> Collected data
########
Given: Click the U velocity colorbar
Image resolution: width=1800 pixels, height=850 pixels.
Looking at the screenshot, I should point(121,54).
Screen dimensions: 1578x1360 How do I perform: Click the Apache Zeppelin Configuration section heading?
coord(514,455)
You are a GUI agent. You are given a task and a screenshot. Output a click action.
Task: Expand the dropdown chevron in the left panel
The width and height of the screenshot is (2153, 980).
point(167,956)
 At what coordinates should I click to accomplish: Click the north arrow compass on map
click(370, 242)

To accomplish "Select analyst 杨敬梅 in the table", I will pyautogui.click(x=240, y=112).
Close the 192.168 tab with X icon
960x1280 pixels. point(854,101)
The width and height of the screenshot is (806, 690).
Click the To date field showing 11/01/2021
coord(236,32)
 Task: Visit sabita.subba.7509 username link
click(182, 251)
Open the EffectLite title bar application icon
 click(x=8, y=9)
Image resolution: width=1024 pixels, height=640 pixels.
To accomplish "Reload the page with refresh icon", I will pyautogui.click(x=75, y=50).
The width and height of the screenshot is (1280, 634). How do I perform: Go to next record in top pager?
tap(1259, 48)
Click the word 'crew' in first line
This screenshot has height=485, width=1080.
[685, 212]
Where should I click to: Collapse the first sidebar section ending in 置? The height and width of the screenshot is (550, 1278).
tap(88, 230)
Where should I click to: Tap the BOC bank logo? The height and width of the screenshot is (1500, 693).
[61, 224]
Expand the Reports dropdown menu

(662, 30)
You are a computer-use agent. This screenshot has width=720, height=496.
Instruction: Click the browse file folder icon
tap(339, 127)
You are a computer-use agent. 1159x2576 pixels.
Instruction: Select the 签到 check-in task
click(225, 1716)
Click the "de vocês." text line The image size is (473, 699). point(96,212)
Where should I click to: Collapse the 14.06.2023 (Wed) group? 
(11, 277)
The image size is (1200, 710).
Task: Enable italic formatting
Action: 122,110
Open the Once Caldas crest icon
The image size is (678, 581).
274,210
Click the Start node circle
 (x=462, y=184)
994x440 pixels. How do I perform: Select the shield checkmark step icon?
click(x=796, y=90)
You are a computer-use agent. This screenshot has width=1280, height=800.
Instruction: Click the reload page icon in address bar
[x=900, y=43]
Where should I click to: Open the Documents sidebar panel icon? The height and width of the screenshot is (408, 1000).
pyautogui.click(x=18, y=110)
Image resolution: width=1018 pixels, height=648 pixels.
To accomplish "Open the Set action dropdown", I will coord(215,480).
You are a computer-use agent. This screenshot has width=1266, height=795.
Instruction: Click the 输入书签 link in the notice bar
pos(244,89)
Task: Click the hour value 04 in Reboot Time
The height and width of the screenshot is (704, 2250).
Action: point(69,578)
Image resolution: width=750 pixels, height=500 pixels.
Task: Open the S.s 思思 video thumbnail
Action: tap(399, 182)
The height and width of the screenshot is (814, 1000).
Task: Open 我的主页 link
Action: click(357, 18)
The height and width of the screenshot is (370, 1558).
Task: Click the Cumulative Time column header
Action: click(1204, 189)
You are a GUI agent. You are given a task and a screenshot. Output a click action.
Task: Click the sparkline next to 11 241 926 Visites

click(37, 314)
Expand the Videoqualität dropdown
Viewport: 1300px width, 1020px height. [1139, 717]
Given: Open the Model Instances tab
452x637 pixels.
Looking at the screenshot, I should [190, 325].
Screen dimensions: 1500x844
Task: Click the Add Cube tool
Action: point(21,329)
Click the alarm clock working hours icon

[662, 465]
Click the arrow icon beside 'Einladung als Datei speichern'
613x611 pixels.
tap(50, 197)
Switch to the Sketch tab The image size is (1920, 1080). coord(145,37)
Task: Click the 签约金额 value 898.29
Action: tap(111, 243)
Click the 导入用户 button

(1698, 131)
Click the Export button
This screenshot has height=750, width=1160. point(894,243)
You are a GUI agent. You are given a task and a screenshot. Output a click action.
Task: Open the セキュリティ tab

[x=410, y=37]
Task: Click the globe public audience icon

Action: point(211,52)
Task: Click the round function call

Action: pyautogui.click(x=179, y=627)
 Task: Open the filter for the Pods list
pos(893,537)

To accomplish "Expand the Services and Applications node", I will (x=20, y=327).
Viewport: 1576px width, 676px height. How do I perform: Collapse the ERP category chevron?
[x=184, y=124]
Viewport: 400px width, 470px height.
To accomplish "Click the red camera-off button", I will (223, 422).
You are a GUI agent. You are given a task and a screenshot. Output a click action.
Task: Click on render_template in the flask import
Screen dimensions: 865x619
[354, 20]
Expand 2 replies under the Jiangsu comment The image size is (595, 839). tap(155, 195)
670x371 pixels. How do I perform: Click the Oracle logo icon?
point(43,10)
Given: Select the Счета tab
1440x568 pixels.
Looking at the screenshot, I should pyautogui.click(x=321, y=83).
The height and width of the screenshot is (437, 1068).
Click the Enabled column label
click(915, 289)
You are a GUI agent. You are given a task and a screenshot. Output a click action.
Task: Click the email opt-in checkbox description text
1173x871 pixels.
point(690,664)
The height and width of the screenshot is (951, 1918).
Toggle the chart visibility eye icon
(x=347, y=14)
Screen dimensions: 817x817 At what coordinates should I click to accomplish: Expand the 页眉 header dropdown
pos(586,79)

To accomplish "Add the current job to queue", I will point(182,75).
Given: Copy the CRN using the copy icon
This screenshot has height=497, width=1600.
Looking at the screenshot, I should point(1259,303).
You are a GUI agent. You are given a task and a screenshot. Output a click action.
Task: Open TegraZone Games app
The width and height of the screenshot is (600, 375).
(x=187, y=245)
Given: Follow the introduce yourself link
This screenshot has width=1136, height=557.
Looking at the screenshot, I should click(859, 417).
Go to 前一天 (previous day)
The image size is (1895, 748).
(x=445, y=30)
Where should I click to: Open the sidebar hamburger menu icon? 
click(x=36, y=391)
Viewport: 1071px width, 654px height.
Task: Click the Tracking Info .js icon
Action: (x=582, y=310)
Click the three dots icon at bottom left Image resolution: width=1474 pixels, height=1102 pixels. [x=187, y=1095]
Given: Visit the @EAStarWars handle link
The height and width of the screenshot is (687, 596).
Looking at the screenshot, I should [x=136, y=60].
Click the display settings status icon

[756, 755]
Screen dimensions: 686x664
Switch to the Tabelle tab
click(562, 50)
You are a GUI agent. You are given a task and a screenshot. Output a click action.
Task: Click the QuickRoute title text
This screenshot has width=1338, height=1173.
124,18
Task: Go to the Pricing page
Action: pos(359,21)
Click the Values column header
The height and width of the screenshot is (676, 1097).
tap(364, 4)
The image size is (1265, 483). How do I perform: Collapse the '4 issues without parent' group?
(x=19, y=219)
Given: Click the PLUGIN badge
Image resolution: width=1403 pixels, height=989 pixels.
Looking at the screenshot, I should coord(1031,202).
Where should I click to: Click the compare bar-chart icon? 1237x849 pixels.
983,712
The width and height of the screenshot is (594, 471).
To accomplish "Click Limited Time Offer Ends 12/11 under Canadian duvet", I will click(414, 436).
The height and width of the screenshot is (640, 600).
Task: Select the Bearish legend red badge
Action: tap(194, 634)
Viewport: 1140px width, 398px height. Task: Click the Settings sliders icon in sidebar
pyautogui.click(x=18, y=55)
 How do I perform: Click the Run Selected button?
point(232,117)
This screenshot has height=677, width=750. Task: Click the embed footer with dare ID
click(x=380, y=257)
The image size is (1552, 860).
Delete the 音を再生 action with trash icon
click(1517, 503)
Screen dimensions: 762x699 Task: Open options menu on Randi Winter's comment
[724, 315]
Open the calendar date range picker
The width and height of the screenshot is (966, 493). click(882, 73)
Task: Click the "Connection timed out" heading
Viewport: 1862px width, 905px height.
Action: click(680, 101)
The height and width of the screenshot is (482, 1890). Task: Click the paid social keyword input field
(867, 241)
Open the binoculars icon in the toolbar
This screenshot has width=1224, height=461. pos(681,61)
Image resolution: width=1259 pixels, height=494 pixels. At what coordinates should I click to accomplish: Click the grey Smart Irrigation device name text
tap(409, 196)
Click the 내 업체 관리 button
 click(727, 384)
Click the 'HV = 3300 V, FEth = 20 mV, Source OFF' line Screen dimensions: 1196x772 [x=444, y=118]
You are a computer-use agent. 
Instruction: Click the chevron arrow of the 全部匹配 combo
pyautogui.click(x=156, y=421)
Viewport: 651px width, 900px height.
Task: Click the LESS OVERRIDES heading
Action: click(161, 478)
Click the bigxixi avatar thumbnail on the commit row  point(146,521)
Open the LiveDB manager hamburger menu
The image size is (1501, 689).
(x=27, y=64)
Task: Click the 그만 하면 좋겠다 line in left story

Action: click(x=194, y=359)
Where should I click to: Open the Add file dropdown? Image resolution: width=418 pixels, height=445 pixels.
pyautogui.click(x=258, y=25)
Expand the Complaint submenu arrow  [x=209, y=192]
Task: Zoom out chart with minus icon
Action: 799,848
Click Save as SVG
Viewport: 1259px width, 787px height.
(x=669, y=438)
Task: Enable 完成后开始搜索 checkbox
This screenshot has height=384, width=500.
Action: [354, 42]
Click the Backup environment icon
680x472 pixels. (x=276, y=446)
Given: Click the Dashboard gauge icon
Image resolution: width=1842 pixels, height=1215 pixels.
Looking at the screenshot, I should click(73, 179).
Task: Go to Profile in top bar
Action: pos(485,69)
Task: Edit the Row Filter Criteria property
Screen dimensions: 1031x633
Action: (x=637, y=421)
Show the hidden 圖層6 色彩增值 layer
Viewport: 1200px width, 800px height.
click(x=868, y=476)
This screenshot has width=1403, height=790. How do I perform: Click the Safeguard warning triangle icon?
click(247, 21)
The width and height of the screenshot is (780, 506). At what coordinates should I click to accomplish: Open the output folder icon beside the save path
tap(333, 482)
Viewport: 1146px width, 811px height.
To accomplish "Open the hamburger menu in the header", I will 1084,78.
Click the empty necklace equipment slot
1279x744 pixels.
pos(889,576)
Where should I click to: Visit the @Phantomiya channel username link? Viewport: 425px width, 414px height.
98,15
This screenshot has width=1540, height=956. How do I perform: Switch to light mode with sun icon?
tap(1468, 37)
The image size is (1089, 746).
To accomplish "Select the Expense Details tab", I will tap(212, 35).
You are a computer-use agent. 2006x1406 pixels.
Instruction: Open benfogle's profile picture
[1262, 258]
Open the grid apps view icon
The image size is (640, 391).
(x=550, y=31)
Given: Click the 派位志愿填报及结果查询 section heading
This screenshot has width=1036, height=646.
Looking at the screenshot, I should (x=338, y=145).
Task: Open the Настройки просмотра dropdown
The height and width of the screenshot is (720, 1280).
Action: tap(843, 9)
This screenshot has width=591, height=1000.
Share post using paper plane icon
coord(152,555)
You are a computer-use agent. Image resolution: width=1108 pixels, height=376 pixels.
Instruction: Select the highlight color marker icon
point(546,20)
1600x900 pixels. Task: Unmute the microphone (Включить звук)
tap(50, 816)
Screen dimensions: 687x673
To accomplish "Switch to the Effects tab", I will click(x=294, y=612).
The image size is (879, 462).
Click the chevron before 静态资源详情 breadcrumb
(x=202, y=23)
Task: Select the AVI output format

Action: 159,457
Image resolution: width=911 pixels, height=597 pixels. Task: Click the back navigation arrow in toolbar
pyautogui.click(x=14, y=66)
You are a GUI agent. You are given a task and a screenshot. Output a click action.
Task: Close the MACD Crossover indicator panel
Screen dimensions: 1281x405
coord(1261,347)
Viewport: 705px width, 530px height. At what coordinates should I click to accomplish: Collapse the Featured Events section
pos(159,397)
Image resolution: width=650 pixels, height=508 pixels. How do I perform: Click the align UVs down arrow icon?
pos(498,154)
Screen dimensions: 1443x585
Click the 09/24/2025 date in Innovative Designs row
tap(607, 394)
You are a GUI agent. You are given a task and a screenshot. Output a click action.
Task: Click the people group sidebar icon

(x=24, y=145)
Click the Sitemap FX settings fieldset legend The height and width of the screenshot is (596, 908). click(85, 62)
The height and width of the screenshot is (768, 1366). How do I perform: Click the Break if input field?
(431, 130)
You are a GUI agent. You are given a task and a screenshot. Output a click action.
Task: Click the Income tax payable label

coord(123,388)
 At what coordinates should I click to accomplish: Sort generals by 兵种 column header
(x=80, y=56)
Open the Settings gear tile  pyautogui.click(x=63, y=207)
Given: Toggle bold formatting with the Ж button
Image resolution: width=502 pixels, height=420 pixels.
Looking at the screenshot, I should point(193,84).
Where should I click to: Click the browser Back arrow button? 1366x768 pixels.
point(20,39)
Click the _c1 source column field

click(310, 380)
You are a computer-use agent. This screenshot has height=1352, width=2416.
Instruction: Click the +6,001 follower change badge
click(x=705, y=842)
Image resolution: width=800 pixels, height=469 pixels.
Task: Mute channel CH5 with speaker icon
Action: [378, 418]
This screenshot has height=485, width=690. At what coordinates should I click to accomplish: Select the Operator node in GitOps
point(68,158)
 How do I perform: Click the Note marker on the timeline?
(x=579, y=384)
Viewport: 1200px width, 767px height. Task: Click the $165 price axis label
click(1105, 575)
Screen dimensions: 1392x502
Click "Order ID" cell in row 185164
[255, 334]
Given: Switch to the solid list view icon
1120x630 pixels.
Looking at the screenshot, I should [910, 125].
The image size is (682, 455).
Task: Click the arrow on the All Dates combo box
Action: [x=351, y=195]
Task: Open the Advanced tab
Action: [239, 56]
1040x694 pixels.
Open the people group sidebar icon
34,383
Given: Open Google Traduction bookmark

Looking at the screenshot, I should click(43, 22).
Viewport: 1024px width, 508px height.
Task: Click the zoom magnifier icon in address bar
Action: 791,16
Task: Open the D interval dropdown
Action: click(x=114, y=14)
########
> THE TASK
The answer must consist of every line from the data that holds the string "checkbox".

> RESULT FOR THIS EXERCISE
Task: Click the email opt-in checkbox description text
Task: Enable 完成后开始搜索 checkbox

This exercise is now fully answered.